For the record, the press releasesays nothing about any “mutual decision”, only saying that Sinofsky “will be leaving the company”.
All Things D made reference to what has been reported as “tension” between Sinofsky and not only Steve Ballmer, but the leaders of other divisions within the company:
Sources have said the move came amid growing tension between Sinofsky and other top executives. Sinofsky, though seen as highly talented, was viewed at the top levels as not the kind of team player that the company was looking for.

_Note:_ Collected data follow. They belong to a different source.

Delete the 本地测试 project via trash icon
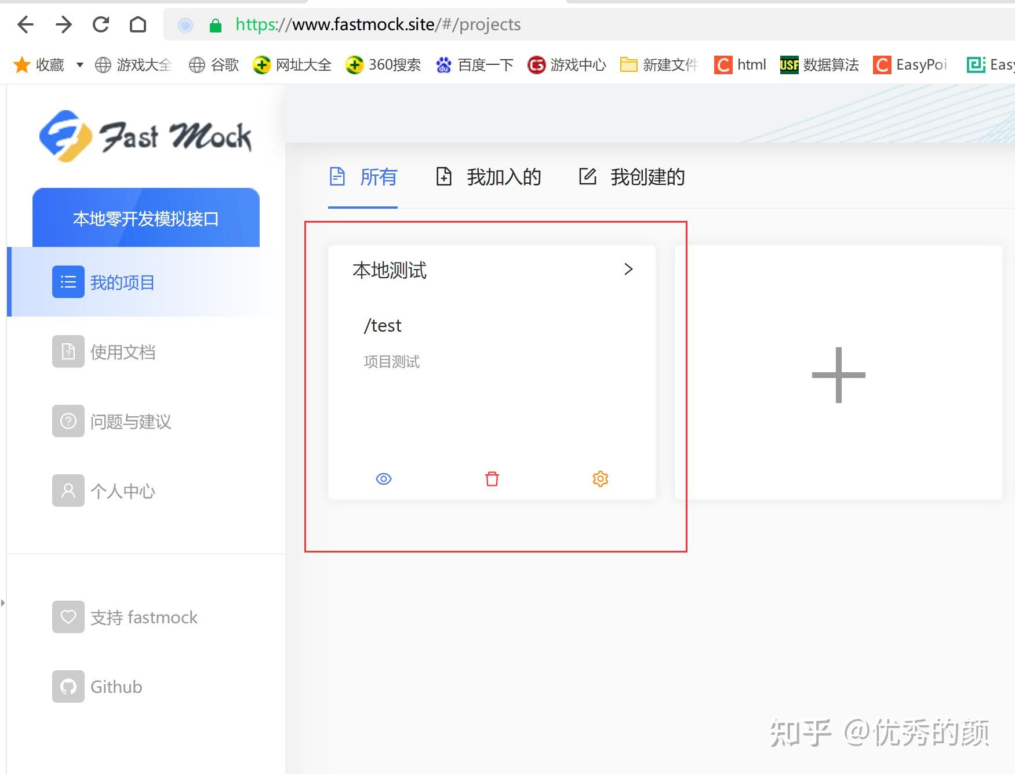 [x=492, y=479]
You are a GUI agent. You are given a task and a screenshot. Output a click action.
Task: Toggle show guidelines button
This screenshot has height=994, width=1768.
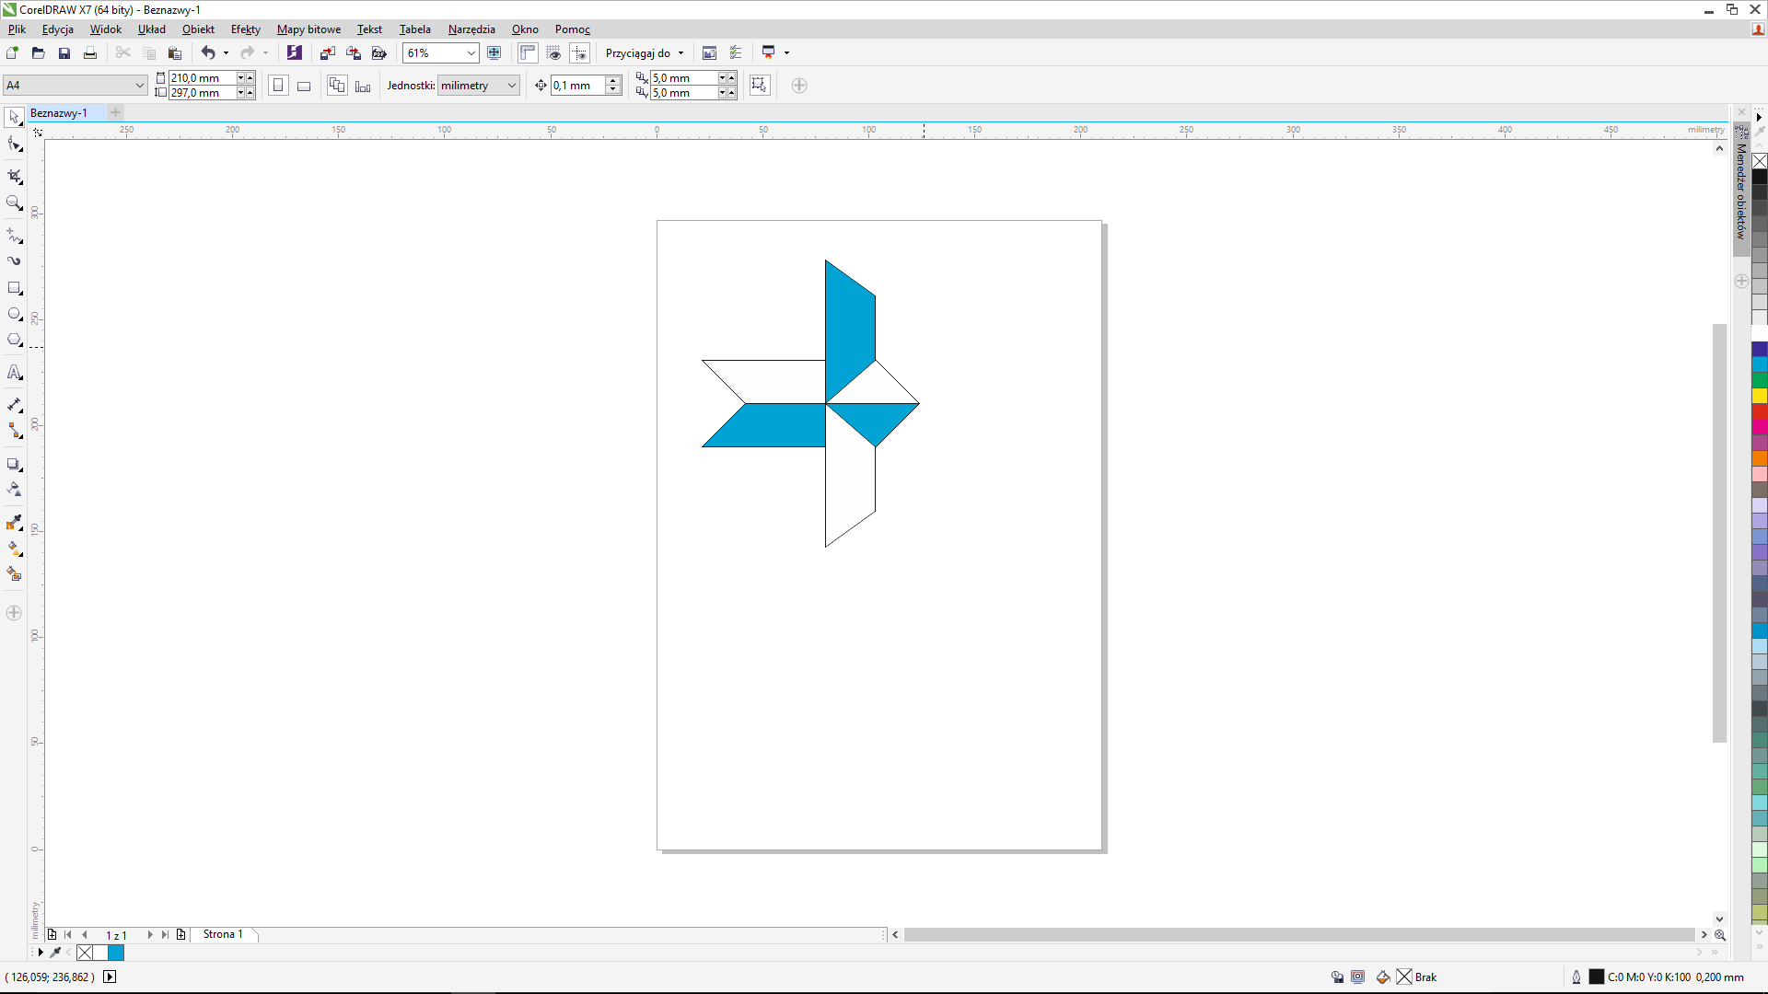coord(579,53)
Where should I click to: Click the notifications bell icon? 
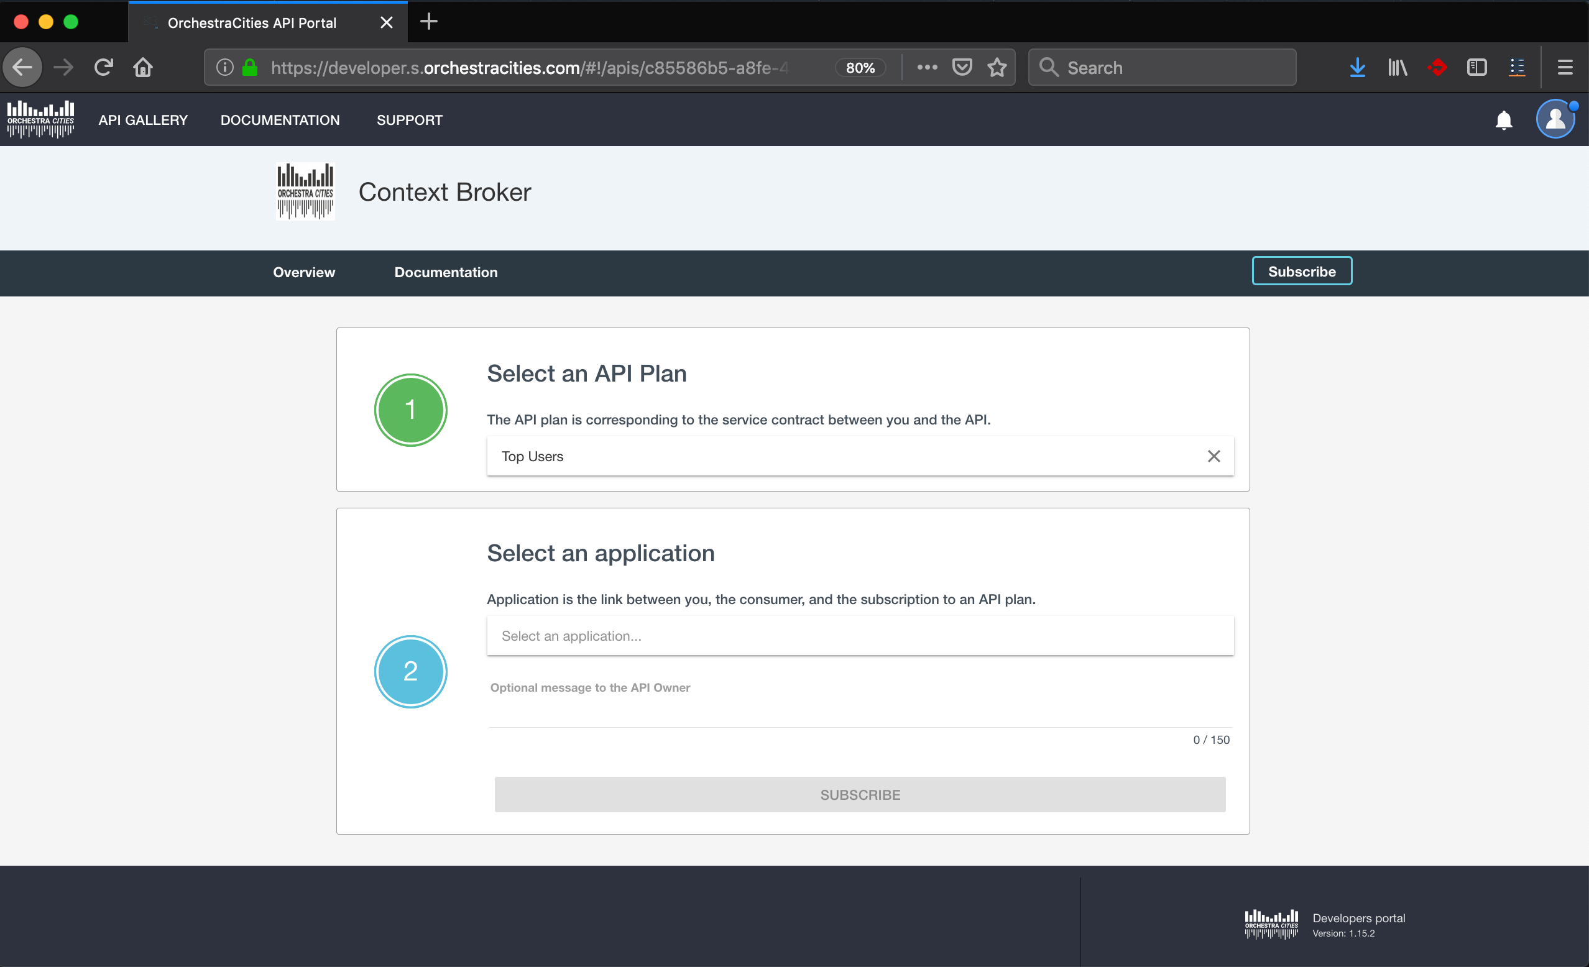pyautogui.click(x=1503, y=120)
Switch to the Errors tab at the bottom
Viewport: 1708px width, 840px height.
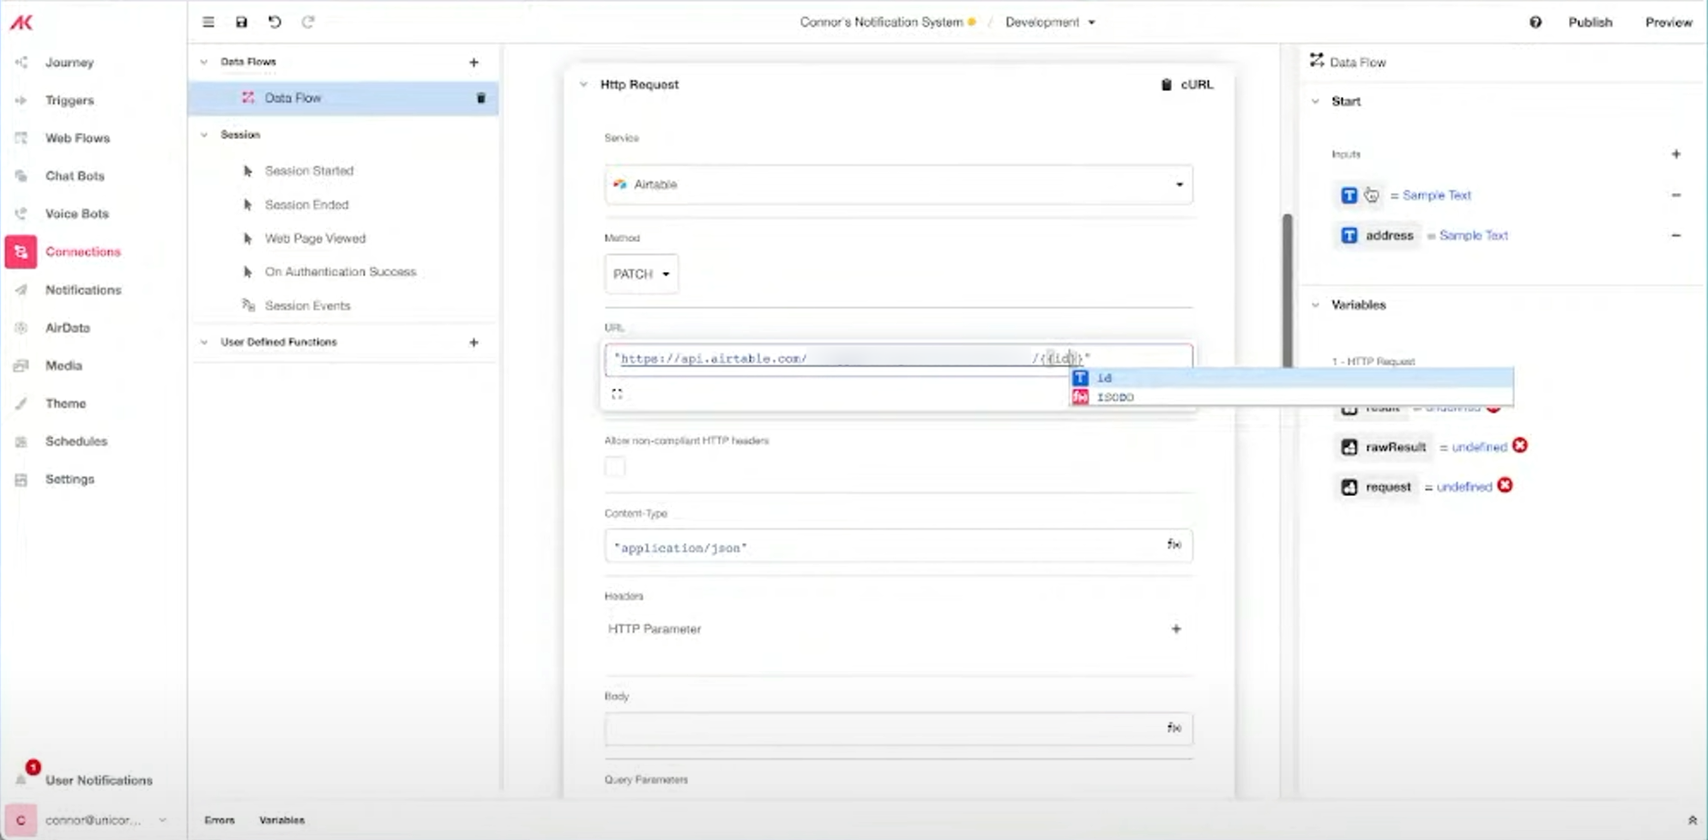click(220, 820)
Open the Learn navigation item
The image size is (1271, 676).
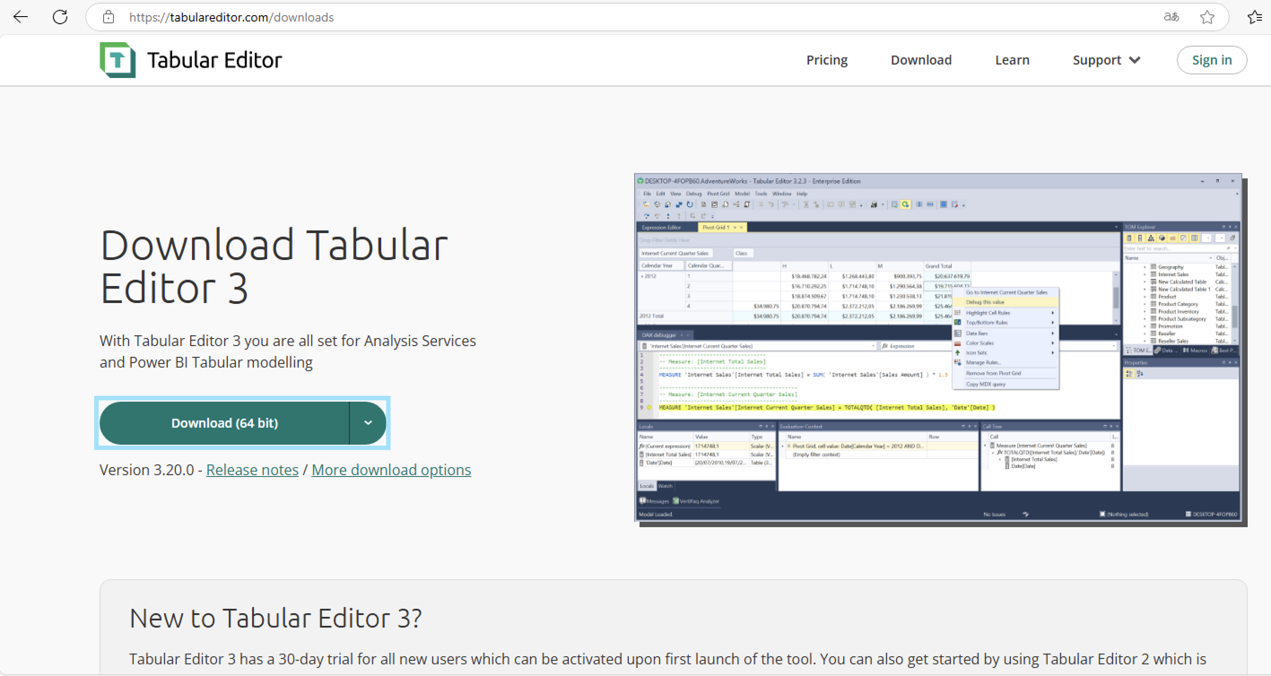[x=1012, y=60]
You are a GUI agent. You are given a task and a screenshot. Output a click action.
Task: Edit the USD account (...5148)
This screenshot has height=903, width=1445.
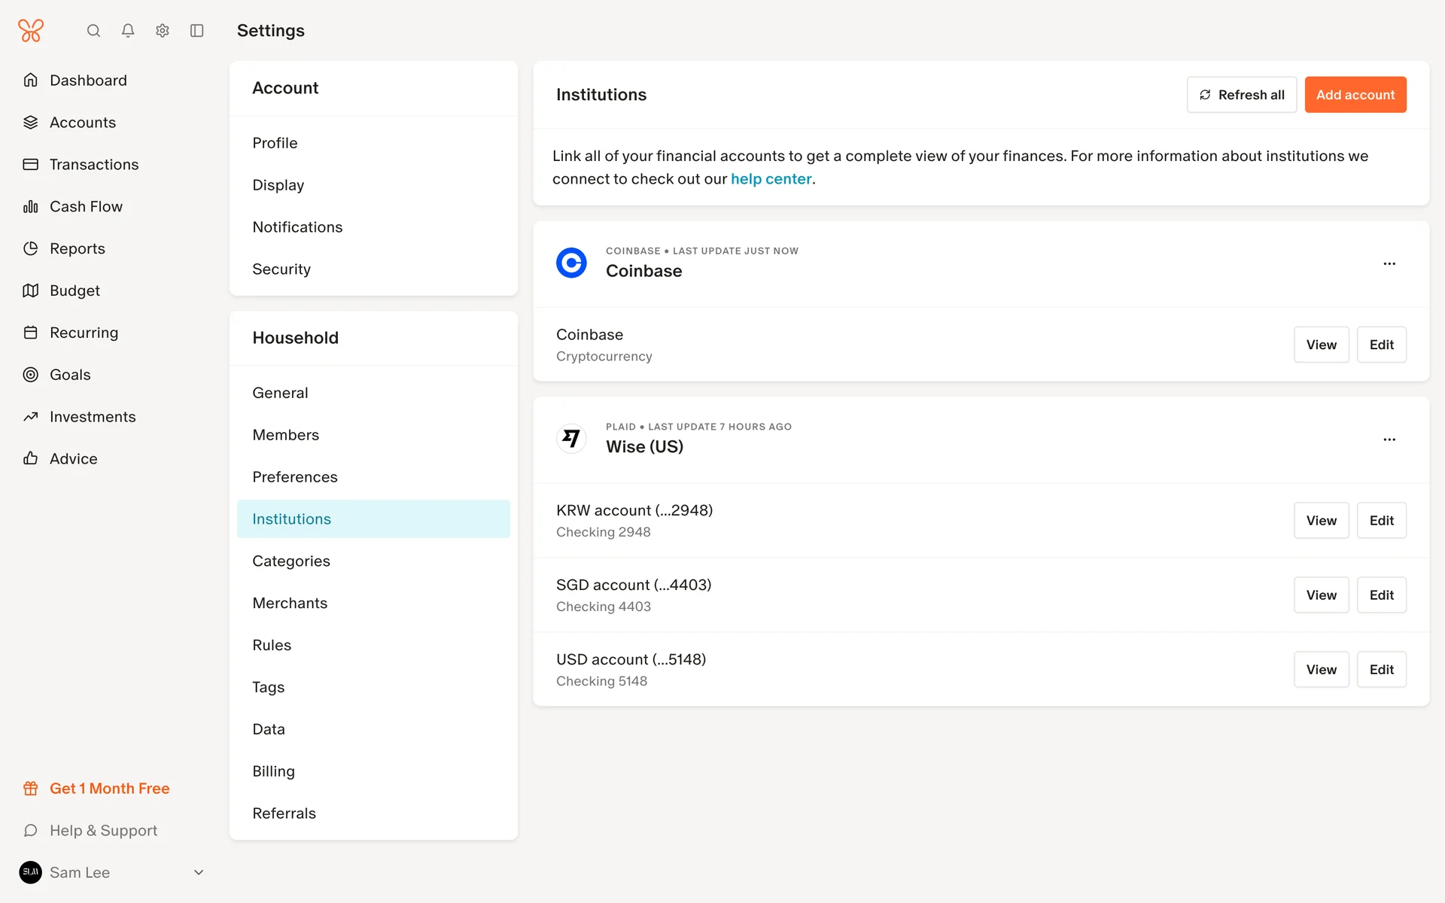1381,670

We reported earlier on Jay Greene’s post on Sinofsky, and tonight he has posted again, saying that his departure “shouldn’t surprise anyone”:
But Sinofsky may well have picked the wrong fight. His ability to ship quality products on time appears to have been trumped by the toxic environment he created. In last month’s profile, I quoted Charlie Kindel, a 21-year Microsoft veteran, who said Sinofsky made it harder for the Windows Phone division to work closely with the Windows group.
“It represents a siloed perspective,” Kindel said. “It represents an us versus them perspective.”
At the same time, many Microsoft employees have also expressed sadness at his announced departure, including Dare Obasanjo, numerous posters to Sinofsky’s Facebook page, and even some on a hastily posted Mini-Microsoft blog entry, which should provide some entertaining reading in the hours and days ahead.
Regardless of whose idea it was, or how it came about, the real questions will soon begin. Will Steve Ballmer be able to innovate with the company he is rebuilding before our eyes, with Skype and Yammer and Surface and a less-strong Windows? And who will fill the void left by such high profile departures such as Sinofsky, Ozzie, Muglia, and more? Will Julie Larson-Green become a rising star? What about Tony Bates, over in Skype? Will Microsoft “acqui-hire” new leadership? This is a big shake-up, and if nothing else, it’s going to be fun to watch.